Yes, it's terribly simple. The good guys are always stalwart and true, the bad guys are easily distinguished by their pointy horns or black hats, and, uh, we always defeat them and save the day. No one ever dies, and everybody lives happily ever after.

Giles ,'Conversations with Dead People'


The Great Write Way, Chapter Two: Twice upon a time...  

A place for Buffistas to discuss, beta and otherwise deal and dish on their non-fan fiction projects.


Strix - May 17, 2006 9:18:05 pm PDT #6744 of 10001
A dress should be tight enough to show you're a woman but loose enough to flee from zombies. — Ginger

I plead editing sophomore research papers all night before I wrote that.

Obviously, bad grammar is infectious.

And I am off to bed now, so my brain can regenerate. Hopefully. Argh.

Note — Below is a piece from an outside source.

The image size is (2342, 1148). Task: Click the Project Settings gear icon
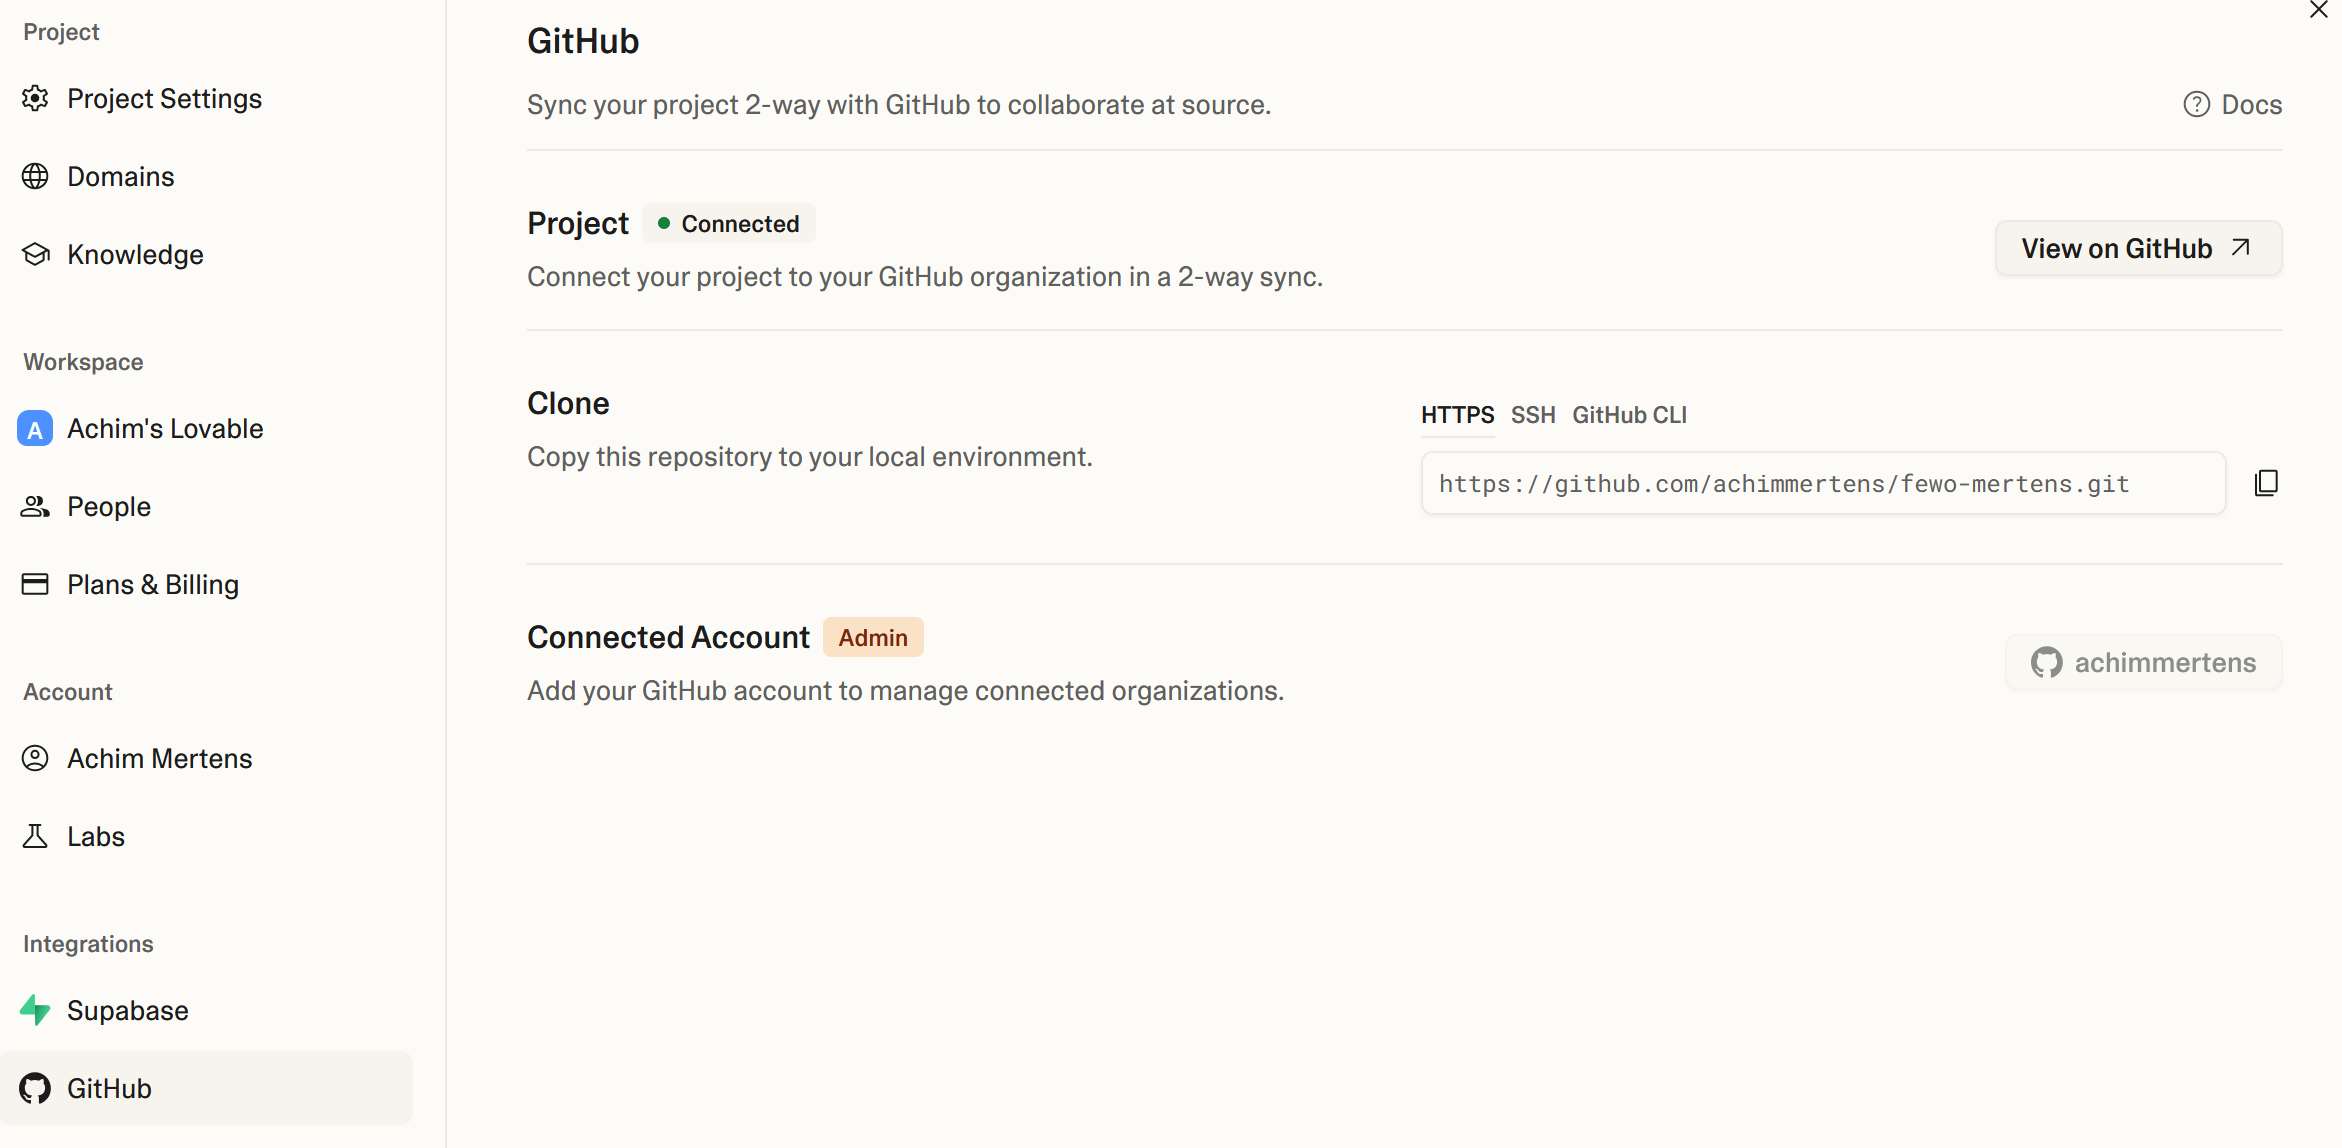(x=35, y=98)
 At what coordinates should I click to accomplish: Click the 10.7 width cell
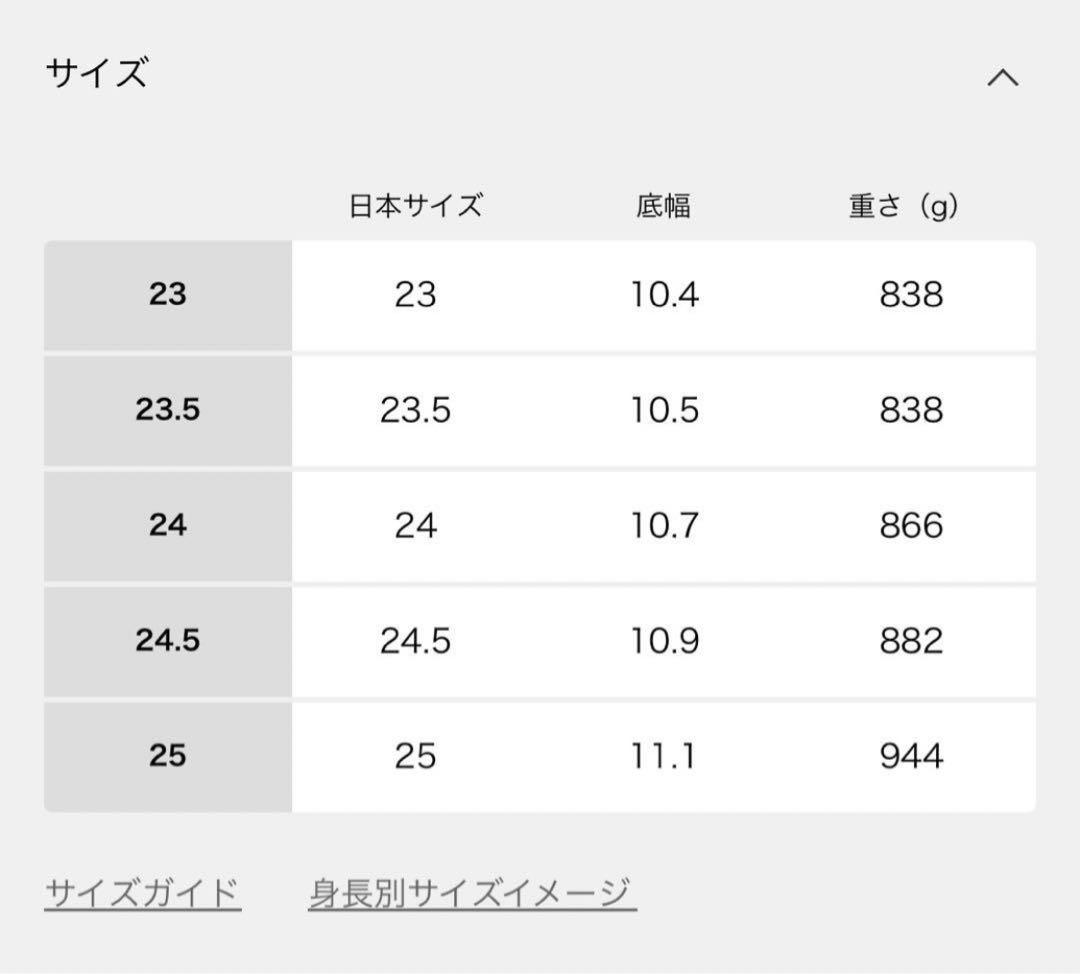coord(664,525)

Topic!Cindy - May 18, 2006 1:45:42 am PDT #6745 of 10001
What is even happening?

Erin, that hymn came to my mind as soon as I saw Teppy's latest challenge. Beautiful piece. I actually liked your original organization better, I think.

For what it's worth, the hymn lyrics are present tense (walks/talks/tells/share/tarry).

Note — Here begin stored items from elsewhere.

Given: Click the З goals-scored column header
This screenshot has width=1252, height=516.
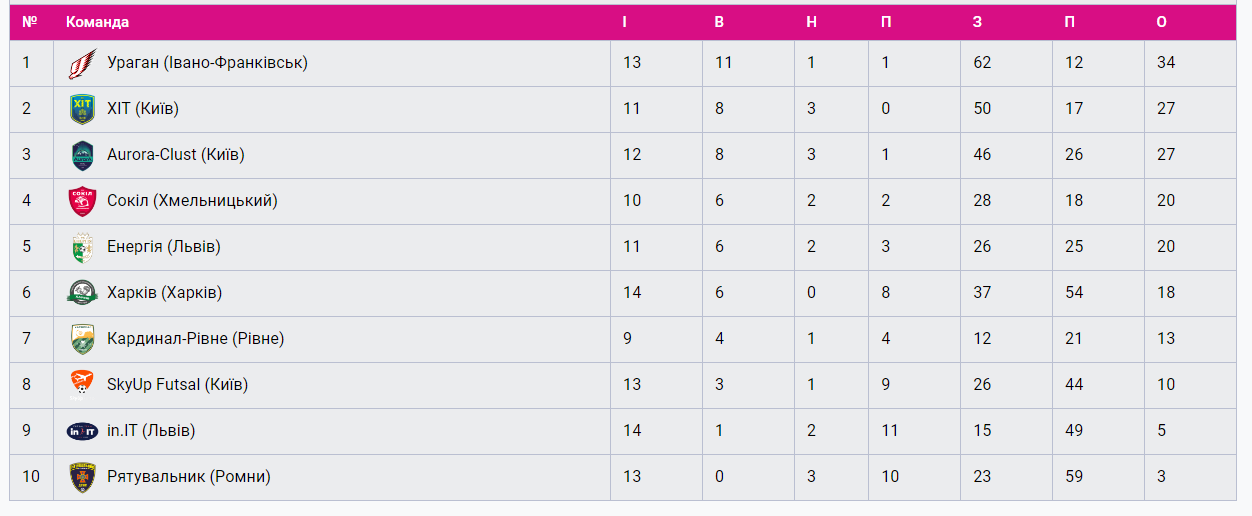Looking at the screenshot, I should point(977,22).
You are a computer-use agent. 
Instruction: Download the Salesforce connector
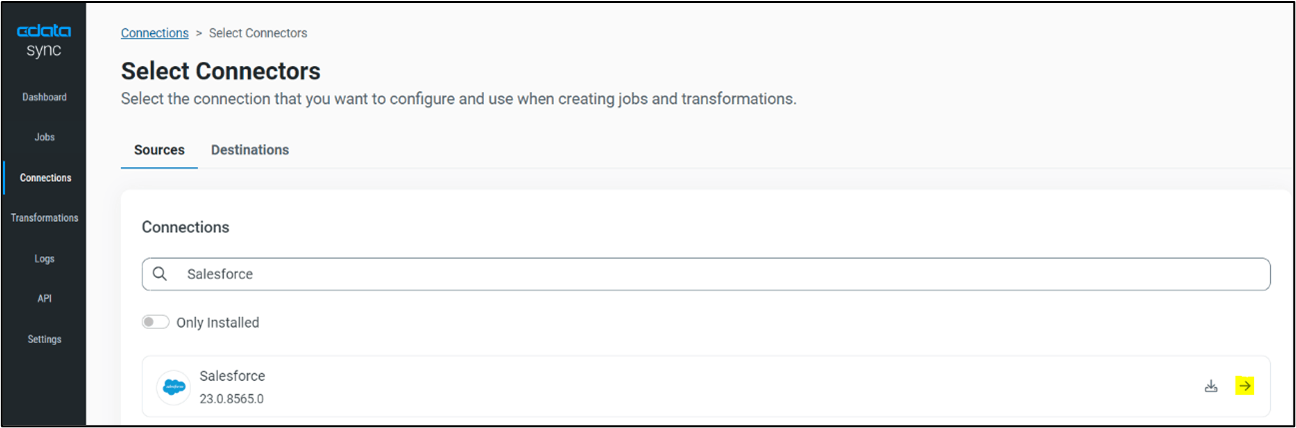click(x=1211, y=386)
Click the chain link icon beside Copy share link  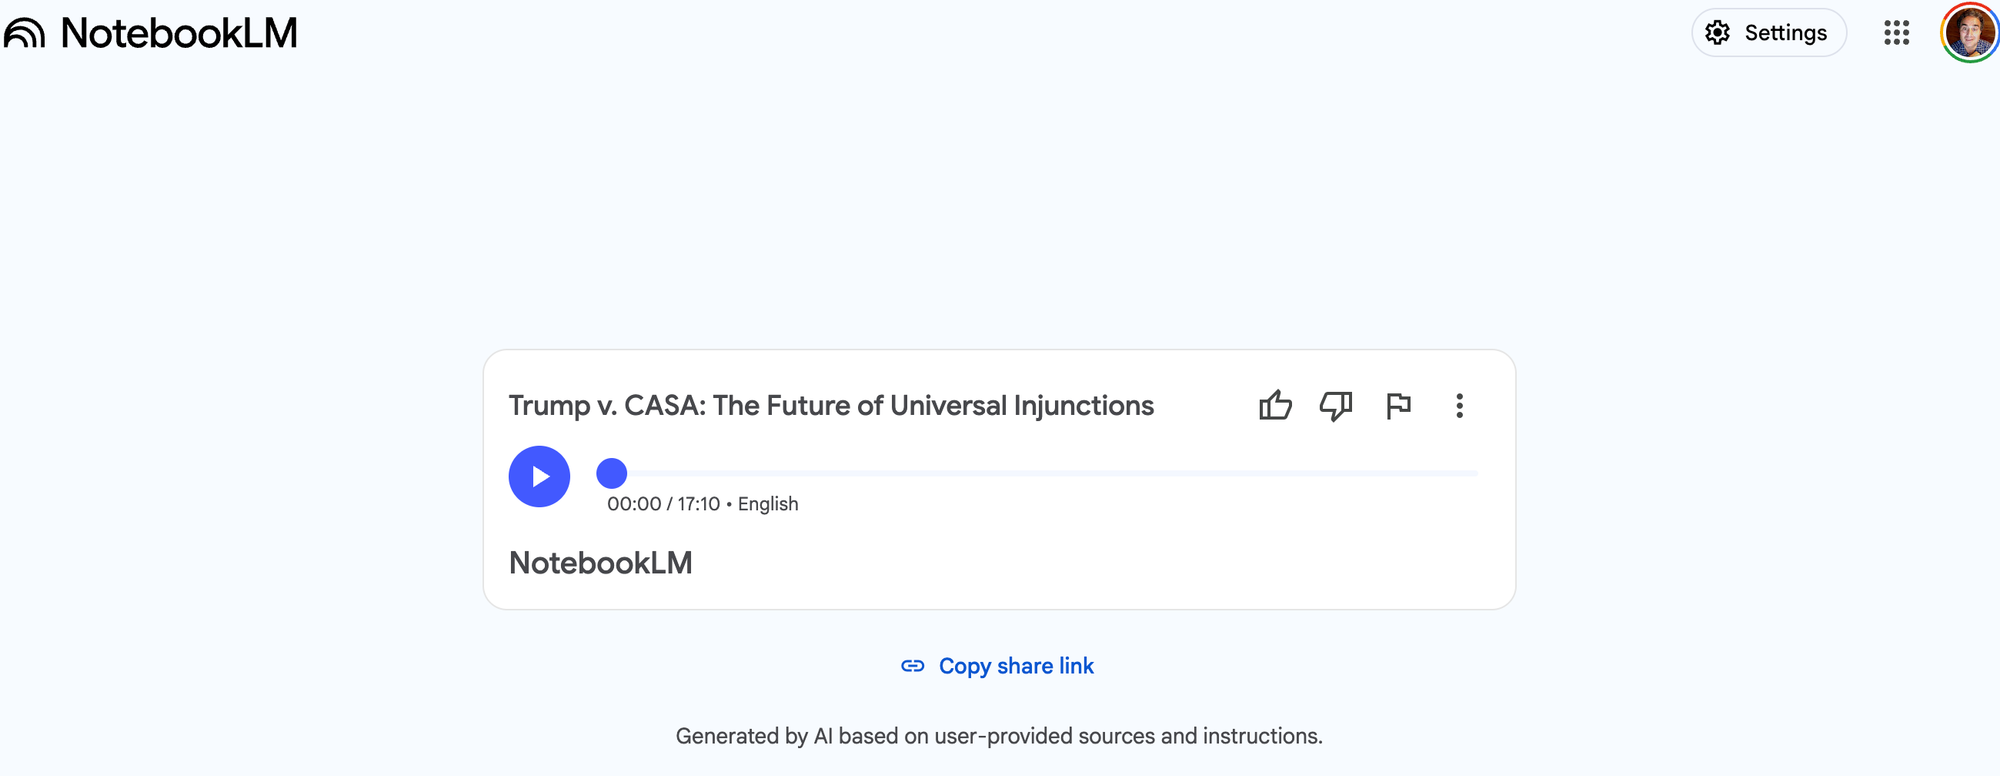tap(912, 666)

Typo Boy - May 18, 2006 9:01:05 am PDT #6746 of 10001
Calli: My people have a saying. A man who trusts can never be betrayed, only mistaken.Avon: Life expectancy among your people must be extremely short.

T!C it was wonderful piece. I think the new organization may make it stronger for an audience who has not shared the experience so much - non-church goers.

It start with a narrative fact (non-church goer, not thinking about jesus grandma is dead.) then a commonplace scent from a commonplace activity (unwrapping a mint) evokes memories of lesss common place and invokes a mystery. And then you've got the story, the church and being slipped the mints, and drawing in the program. And the powerful ending, her and Christ chilling amongst the roses.

I was a little reluctant to give this feedback. Obviously, organization in fiction is a very personal thing; what order to tell things in is very subjective. But this other order felt so right, I thought it might be useful.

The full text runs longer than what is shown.